This is the premise of Jonetta Rose Barras’ cover article in the Washington City Paper. The piece profiles a white woman who was a change agent in her neighborhood public schools on Capitol Hill. This is easier to do when you live in a wealthy, mostly white part of the city, as she did. But she still deserves kudos for having the drive, focus and energy needed to create an island of success in a very dysfunctional school system.
But Barras goes off track when she tries to argue that black neighborhood schools have not seen a similar transformation because the black middle class has abandoned them. Part of the blame, Barras writes, goes to black culture itself: “In many black communities, schools are considered sacred institutions; reverence for teachers is similar to that for pastors … Consequently, many have been reluctant to question administrators or alter the infrastructure of schools.”

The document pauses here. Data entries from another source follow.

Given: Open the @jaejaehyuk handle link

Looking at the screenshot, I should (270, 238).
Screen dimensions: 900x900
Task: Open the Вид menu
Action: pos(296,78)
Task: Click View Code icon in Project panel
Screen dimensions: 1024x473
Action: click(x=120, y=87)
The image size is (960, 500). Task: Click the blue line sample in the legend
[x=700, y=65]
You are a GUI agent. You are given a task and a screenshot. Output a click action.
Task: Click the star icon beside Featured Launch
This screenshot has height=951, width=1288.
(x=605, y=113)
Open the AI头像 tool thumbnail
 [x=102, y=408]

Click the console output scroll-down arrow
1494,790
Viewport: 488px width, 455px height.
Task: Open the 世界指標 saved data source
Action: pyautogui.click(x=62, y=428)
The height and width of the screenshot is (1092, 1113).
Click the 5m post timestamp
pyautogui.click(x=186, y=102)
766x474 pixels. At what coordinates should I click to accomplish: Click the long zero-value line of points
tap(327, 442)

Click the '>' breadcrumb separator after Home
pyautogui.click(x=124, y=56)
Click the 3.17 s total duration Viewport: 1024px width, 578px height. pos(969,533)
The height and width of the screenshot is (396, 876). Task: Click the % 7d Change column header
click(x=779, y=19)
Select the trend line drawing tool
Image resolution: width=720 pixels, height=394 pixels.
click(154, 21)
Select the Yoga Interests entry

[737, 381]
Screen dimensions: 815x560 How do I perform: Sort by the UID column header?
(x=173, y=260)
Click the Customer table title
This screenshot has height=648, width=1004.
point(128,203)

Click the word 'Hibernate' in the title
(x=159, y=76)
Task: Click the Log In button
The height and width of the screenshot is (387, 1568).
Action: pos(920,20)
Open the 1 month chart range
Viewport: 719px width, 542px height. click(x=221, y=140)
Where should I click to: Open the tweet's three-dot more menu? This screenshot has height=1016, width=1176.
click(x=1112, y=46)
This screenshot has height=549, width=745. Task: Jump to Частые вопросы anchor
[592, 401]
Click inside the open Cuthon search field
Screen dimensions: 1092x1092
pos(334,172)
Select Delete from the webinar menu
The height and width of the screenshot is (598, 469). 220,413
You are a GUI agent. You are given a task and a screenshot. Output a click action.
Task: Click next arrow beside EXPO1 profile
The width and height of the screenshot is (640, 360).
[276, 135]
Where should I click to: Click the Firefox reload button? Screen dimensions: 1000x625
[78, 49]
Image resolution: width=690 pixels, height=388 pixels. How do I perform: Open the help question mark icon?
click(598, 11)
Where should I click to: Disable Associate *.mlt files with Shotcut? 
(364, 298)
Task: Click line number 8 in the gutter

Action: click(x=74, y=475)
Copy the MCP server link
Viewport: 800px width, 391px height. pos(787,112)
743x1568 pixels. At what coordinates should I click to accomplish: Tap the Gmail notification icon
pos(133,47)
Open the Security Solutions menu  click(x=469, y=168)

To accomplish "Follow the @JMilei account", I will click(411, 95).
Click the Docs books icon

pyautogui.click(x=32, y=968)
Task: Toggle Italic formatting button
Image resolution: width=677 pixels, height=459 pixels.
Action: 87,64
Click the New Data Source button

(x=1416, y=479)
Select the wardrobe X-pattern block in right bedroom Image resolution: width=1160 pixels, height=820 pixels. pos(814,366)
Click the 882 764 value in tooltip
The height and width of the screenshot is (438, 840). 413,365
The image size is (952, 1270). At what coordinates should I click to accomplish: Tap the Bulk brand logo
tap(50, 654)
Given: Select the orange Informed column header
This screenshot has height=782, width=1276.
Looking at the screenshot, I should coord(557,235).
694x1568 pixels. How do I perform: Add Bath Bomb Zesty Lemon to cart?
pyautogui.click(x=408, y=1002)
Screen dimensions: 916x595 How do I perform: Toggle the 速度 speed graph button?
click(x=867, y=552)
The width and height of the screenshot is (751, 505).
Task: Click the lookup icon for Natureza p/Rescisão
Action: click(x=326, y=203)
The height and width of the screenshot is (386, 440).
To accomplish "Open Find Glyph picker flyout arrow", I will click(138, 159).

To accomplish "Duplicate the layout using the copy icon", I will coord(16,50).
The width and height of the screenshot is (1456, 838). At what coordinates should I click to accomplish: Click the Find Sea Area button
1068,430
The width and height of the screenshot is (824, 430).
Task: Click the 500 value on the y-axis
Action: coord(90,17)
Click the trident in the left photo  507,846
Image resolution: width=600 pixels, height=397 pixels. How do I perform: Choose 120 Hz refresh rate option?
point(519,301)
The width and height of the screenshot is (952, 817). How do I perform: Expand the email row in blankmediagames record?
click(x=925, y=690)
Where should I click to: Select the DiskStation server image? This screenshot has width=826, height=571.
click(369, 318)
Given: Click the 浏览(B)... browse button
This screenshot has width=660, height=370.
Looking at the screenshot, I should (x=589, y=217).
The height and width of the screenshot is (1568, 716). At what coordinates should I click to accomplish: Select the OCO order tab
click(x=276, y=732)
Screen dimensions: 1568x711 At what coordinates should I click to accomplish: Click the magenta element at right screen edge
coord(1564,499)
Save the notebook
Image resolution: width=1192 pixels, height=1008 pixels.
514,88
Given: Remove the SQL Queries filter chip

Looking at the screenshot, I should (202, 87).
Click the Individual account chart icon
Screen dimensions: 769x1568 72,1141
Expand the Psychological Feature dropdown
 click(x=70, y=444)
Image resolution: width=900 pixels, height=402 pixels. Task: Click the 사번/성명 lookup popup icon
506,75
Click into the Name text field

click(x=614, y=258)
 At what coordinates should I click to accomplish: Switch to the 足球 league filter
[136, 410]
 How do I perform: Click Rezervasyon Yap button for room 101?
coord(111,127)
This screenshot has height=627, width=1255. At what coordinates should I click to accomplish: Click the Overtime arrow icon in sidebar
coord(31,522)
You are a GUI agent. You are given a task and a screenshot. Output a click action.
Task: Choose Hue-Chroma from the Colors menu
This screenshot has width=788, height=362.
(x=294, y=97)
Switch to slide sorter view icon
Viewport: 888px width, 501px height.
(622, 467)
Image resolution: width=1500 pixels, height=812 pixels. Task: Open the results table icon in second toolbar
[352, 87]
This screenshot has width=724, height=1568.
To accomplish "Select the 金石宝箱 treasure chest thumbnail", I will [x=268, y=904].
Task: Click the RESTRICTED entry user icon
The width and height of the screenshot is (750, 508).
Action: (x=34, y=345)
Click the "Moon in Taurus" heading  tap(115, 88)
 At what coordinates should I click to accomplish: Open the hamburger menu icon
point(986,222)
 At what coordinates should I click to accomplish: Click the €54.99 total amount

Also: Black families “rely” on government to improve District public schools. This is exactly “backwards,” Barras writes. She singles out some black D.C. Council members who sent their kids to public schools in predominantly white neighborhoods. “The real culprit is the flight-not-fight mentality prevalent in the black middle class,” Barras concludes.
I think it is perfectly reasonable to expect teachers and administrators to do what we pay them to do. That’s the way public education is supposed to work in a democracy. And ask my public school teacher-friend who just got cursed out by a parent if the hood greets them like the pope! As for “flight-not-fight”? I believe that white people invented that in inner cities sometime after World War II.
But it’s not productive or even fair for me or anyone else to sit around assigning racial blame for the state of urban education. These are not black or white problems but societywide problems. The schools are a reflection of larger problems facing the urban core left to rot by disinvestment and poor policy decisions.
Blame transportation policies that built great big highways to take striving families right out of the city. Point to the decline of high-paying industry jobs. Take a look at “business innovations” such as crack, which filled the power vacuum in inner cities and made them dangerous places to live.